What makes expansion really exciting to scientists is how cheap it is. Most biology labs already have most of the tools available to them – all you need are a few chemicals and a decent microscope. Other techniques that promise this kind of resolution require microscopes that, on the low end, cost around $500,000. This technique has the potential to revolutionize the field, giving all scientists the ability to view their samples at extraordinary resolution.

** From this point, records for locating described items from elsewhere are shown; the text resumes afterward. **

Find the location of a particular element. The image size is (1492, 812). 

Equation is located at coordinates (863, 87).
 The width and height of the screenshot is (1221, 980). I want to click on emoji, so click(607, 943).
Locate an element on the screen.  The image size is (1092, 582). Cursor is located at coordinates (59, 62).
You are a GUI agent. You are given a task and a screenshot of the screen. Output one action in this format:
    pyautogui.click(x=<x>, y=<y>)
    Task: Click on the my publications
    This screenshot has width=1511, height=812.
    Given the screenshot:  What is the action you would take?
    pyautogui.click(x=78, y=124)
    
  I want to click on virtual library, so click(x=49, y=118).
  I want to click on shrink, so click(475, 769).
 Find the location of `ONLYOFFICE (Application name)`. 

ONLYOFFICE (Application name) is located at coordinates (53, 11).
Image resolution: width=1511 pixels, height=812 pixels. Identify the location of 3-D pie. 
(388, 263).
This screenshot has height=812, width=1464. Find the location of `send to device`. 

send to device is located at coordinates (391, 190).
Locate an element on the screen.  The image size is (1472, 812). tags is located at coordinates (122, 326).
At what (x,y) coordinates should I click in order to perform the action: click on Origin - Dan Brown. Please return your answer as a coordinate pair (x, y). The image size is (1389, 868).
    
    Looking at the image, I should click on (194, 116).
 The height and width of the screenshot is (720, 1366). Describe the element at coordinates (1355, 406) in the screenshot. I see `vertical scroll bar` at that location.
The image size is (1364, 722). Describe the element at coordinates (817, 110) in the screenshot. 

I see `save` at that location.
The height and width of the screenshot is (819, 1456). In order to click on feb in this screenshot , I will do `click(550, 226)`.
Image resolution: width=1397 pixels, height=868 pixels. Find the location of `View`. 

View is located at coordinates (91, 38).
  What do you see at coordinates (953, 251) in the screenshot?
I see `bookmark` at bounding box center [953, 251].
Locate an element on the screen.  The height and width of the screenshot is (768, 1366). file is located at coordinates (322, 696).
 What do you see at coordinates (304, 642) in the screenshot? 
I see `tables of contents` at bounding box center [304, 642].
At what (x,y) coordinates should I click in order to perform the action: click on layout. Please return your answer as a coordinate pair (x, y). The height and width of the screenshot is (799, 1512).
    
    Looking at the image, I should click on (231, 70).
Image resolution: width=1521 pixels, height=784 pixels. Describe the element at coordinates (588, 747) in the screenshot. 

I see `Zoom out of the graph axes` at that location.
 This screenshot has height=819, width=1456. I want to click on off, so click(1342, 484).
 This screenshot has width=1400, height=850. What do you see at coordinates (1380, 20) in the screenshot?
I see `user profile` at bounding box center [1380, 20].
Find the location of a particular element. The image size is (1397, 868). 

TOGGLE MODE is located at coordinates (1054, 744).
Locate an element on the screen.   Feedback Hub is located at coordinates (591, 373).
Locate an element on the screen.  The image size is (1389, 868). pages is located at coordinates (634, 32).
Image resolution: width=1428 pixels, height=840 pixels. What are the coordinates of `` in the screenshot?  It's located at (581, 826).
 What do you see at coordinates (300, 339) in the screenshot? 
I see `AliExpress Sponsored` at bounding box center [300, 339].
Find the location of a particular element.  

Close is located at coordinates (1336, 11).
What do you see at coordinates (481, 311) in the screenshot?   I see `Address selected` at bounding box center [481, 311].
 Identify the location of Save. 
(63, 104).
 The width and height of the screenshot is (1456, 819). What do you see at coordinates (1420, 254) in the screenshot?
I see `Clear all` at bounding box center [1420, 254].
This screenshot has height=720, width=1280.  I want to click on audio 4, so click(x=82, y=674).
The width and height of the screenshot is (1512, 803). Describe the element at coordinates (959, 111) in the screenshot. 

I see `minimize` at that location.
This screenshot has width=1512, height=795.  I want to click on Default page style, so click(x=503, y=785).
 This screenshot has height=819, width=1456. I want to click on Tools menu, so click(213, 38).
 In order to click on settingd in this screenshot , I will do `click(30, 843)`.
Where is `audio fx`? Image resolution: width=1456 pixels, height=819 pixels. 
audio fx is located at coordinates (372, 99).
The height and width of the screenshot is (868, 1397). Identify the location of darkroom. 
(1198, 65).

Perhaps expansion microscopy could even make a great teaching tool. When students first start studying biology, they often find it difficult to imagine what tiny structures look like, and most schools do not have the resources to buy advanced microscopes. But they can probably afford the materials for expansion microscopy. Medical school students could study what human tissues look like on a level of magnification never been taught before, and high school students could see brain synapses under a standard microscope, bringing an inspiring world into whole new classrooms. Pathologists who make diagnoses based on patient biopsies may have an easier time, after expansion, identifying the differences between normal and diseased tissues. The applications go far beyond the research lab.
Expansion microscopy is a great example of how thinking outside the box can revolutionize a part of science, and it’s easy to imagine the technique microscopy becoming common in labs everywhere. I, for one, am very excited to see all the tiny things that people will see, after they’ve been made a lot less tiny, especially viruses and single cell organisms. Speaking of making organisms bigger, a quick note to the science fiction fans: this technique cannot be performed on living organisms. So don’t expect titanic squirrels or monster hamsters to infest the world any time soon – at least not because of this research.
David Haggerty: I’ve tried using expansion techniques to enlarge neurons, which made them explode, but nonetheless I think this is going to be an amazing technique for studying other cell types and sub-cellular structures. This is a great overview of the limitations in imaging and how to overcome them.
Danbee Kim: When you call it cheap, are you thinking on the scale of a typical lab budget, or on the scale of a typical individual’s budget? This is an important detail that often gets forgotten: for a lab, something that costs $1,000 is cheap, but that price tag is completely inaccessible for individuals.
Gregory Logan-Graf responds: It’s basically the cost of pouring an acrylamide gel. I am trying it in the lab now, and it cost about $250 for me to get all the materials (granted, we had some general items in the lab already).
Michael Graw: You use brain tissue as an example, but is this something that could work in bacterial cells that don’t have nuclei or organelles but, rather, just a mess of cellular machinery floating around? They’re also a lot smaller than human cells to begin with, so if this expands them, but still not enough to resolve detail with a light microscope, is this technique compatible with electron microscopy on enlarged cells?